User Segmentation

Segment users from feedback data based on behavior, JTBD, and needs. Identifies at least 3 distinct user segments. Use when segmenting a user base,

What Is This?

Overview

User segmentation is the process of dividing a user base into distinct groups based on shared behaviors, motivations, needs, and jobs-to-be-done (JTBD). Rather than treating all users as a single homogeneous audience, this skill analyzes feedback data to surface hidden customer groups that behave differently, want different outcomes, and require different product responses. The result is a structured segmentation model that product teams can act on immediately.

This skill draws on qualitative and quantitative feedback sources, including survey responses, support tickets, interview transcripts, and usage logs. It applies behavioral clustering and JTBD frameworks to identify at least three distinct user segments, each defined by a consistent pattern of goals, pain points, and decision-making criteria. The output gives teams a shared language for discussing their users with precision.

The segmentation model produced by this skill is not a static persona document. It is a working analytical framework that connects user behavior to product decisions, prioritization, and messaging strategy.

Who Should Use This

  • Product managers who need to prioritize features for specific user groups rather than a generic average user
  • UX researchers analyzing large volumes of mixed feedback that appear contradictory without segmentation context
  • Growth and marketing teams building targeted acquisition or retention campaigns based on behavioral profiles
  • Designers who need to understand the distinct workflows and mental models of different user types before making interface decisions
  • Startup founders validating whether their product serves one coherent audience or multiple distinct ones
  • Customer success teams mapping support patterns to underlying user needs and segment-specific friction points

Why Use It?

Problems It Solves

  • Conflicting feedback from different user types gets averaged out, leading to product decisions that satisfy no one fully. Segmentation separates these signals so each group is heard accurately.
  • Teams build features for an imagined average user who does not actually exist in the data, wasting development cycles on low-impact work.
  • Roadmap prioritization becomes political rather than evidence-based when there is no shared model of who the users are and what they need.
  • Messaging and onboarding flows fail to convert because they address the wrong job-to-be-done for a given user type.
  • Support and success teams cannot scale their responses efficiently without knowing which segment a user belongs to and what that implies about their needs.

Core Highlights

  • Identifies a minimum of three distinct user segments from raw feedback data
  • Applies jobs-to-be-done framing to define each segment by motivation, not just demographics
  • Surfaces behavioral patterns that distinguish segments from one another
  • Produces segment profiles with named characteristics, goals, and friction points
  • Connects segment definitions to actionable product and messaging implications
  • Works with qualitative data, quantitative data, or a combination of both
  • Reduces noise in feedback analysis by attributing signals to specific user groups
  • Provides a reusable segmentation model that can be updated as new data arrives

How to Use It?

Basic Usage

Provide the skill with a body of user feedback. This can be raw text, structured survey exports, or a combined dataset. A minimal invocation looks like this:

Input: [paste user feedback data or upload transcript file]
Task: Segment users based on behavior, JTBD, and needs.
Output format: At least 3 named segments with profiles.

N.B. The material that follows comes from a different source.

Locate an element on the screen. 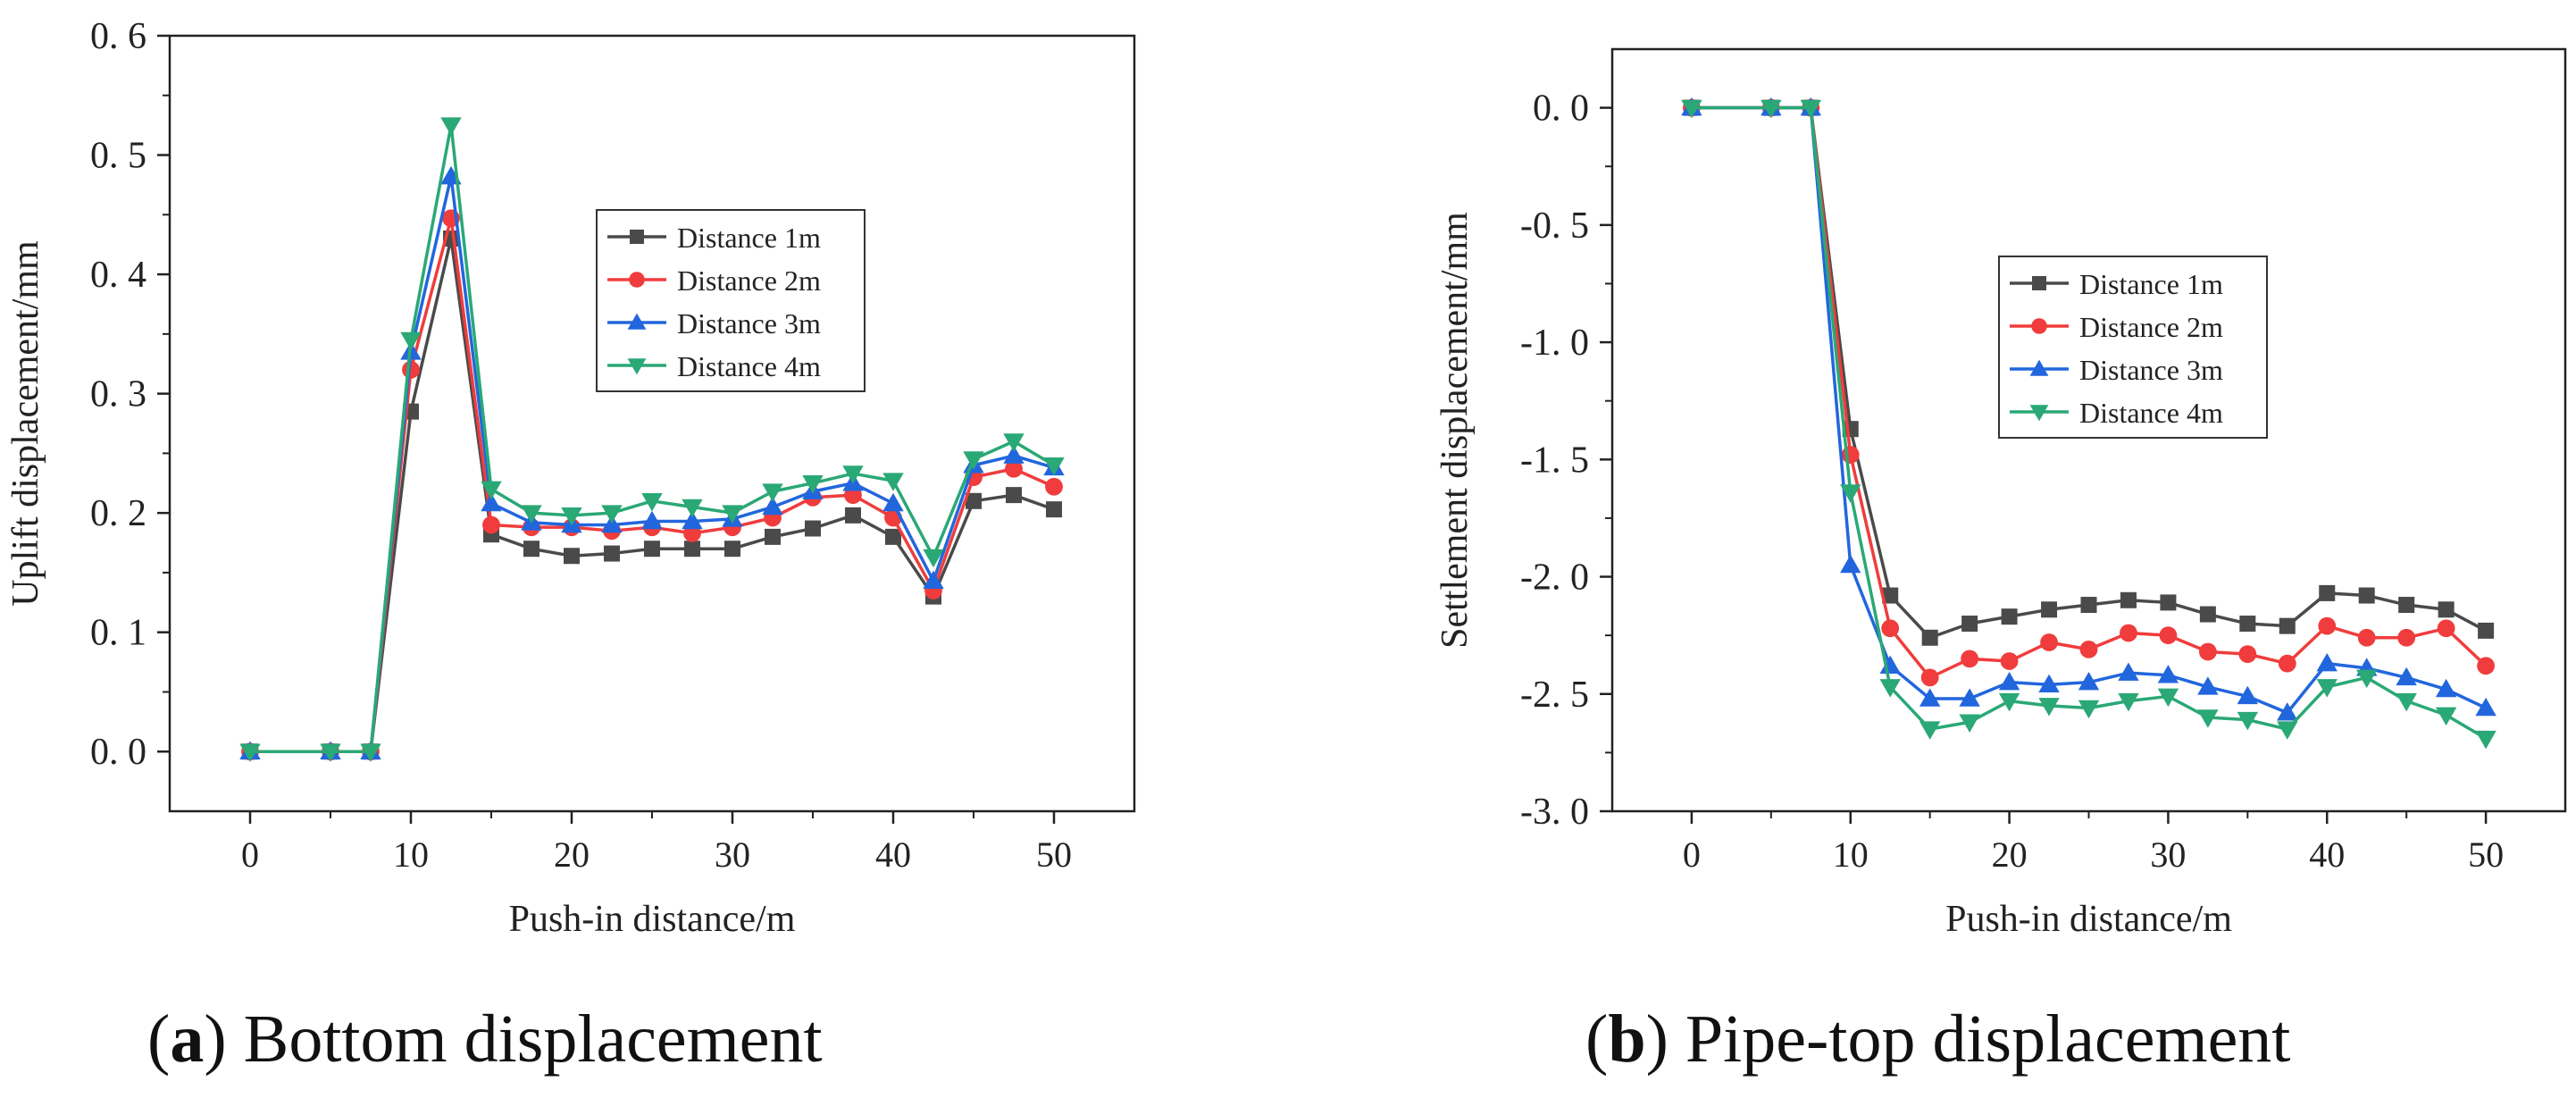 The height and width of the screenshot is (1115, 2576). x-tick-label: 40 is located at coordinates (893, 854).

The skill will parse the input, identify recurring behavioral and motivational patterns, and return a structured segmentation report.

Specific Scenarios

Scenario 1: Analyzing survey responses after a product launch. Export open-ended survey responses to a CSV file and pass the text column to the skill. It will cluster responses by underlying job-to-be-done and return distinct segments with representative quotes.

Scenario 2: Processing support ticket archives. Feed a batch of support tickets into the skill with a note about the product context. The skill identifies which user types generate which complaint patterns, producing segments defined by friction rather than demographics.

Real-World Examples

A B2B SaaS team discovers through segmentation that their user base contains three groups: power users automating workflows, occasional users completing one-off tasks, and administrators managing access. Each group needs a different onboarding path.

A consumer app team finds that feedback about "too complicated" comes entirely from one segment, while another segment actively requests more advanced controls. Without segmentation, these signals cancel each other out.